Pero mejor, que 8W en unos auriculares los hacen volar. Y si no se queman, te queman los oídos.

Y la entrada, sin hacer cuentas, me parece que va a tener problemas ... R1-C1 no me dan muy buena espina así como están.

Saludos


----------



## J2C (Nov 28, 2010)

El par complementario de BC328/338 da 8 W ????? --->>>> Estamos en el *Hornoooo*!!!, no me quiero imaginar lo que dirian los pobres transistores si hablaran!!!.

Aunque la traducción del articulo de Silicon Chip de la revista 164 publicado el 14 de Mayo del 2002 esta pasable, continua un error en la Performance del Prototipo:

"Output Level: *90mΩ* (max) into 8W headphones".

Saludos, JuanKa.-


----------



## Mandrake (Nov 28, 2010)

Señor Sprenc, yo no quiero criticar mas su circuito, yo pienso que  hubiera sido mejor decir "hice este diseño y quiero que me ayuden a  modificarlo".



Cacho dijo:


> . . . R1-C1 no me dan muy buena espina así como  están . . .



No importa como se mire,  el amplificador operacional esta configurado como inversor y la ganancia  esta ajustado por R1 y R3; la funcion de los condensadores (C1 y C3) es  limitar la banda pasante de frecuencia: F1=1/(2Pi*R1*C1) y F2=1/(2Pi*R3*C3).


----------



## Cacho (Nov 28, 2010)

Mandrake dijo:


> No importa como se mire,  el amplificador operacional esta configurado como inversor y la ganancia  esta ajustado por R3/R1; la funcion de los condensadores (C1 y C3) es  limitar la banda pasante de frecuencia.


Nones.

La ganancia es de -R3/R1, es un inversor.

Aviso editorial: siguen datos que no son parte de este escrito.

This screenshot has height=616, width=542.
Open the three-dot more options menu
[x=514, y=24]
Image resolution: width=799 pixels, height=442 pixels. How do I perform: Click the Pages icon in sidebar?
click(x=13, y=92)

El otro detalle importante es que C1 no limita ninguna frecuencia (por lo menos no en las que se utilizarán). Forma un filtro sólo con la impedancia de entrada (altísima) del operacional, con lo que el corte le queda muy lejos de las frecuencias de audio. C3 limita el ancho de banda (cerca de 100kHz).

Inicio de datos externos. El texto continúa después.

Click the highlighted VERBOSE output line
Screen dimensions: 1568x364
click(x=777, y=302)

La función de C1 es bloquear el paso de continua entre la fuente y el operacional (con eso se evita que amplifique continua). La cosa es que puestos en ese orden no necesariamente va a ser bueno el resultado. Eso es lo que me da mala espina.
Sumado a eso, la Xc que presenta C1 a las frecuencias de audio varía de unos pocos cientos de Ohm hasta algo como 3 o 4kΩ. Eso tampoco está muy bueno. Me da mala espina.
Por suerte R1 es de 56kΩ y esa variación no representa un número demasiado importante, sumado a que R3 es de 330kΩ... No cambia demasiado que digamos (aunque cambia). La cosa es que a mayor valor de resistencia, más ruido de Johnson... Eso me da mala espina.

En fin, no me da muy buena espina la elección de valores (120kΩ y 22kΩ habrían sido mejores elecciones para un TL072, manteniendo prácticamente la misma ganancia) ni el orden de R1 y C1 (que debería ser un tanto más grande).

Saludos 

Edit:
La fuente de ese circuito (y el texto traducido) es: http://www.circuit-finder.com/categ.../stereo-headphone-amplifier-circuit-schematic

Que a su vez lo tomó de acá: http://www.extremecircuits.net/2009/09/stereo-headphone-amplifier-circuit.html

Y ellos de acá: http://siliconchip.com.au/cms/A_30588/article.html


----------



## Black Tiger1954 (Nov 28, 2010)

Cacho: me hacés recordar al teniente Columbo jajajaja. Llegaste a la fuente del tema.
sprenc: dejate de fantasear con código abierto y esas cosas. He diseñado cosas, no muchas, pero las diseñé y alguna que otra funcionó. Estás en el "horno" amigo.


----------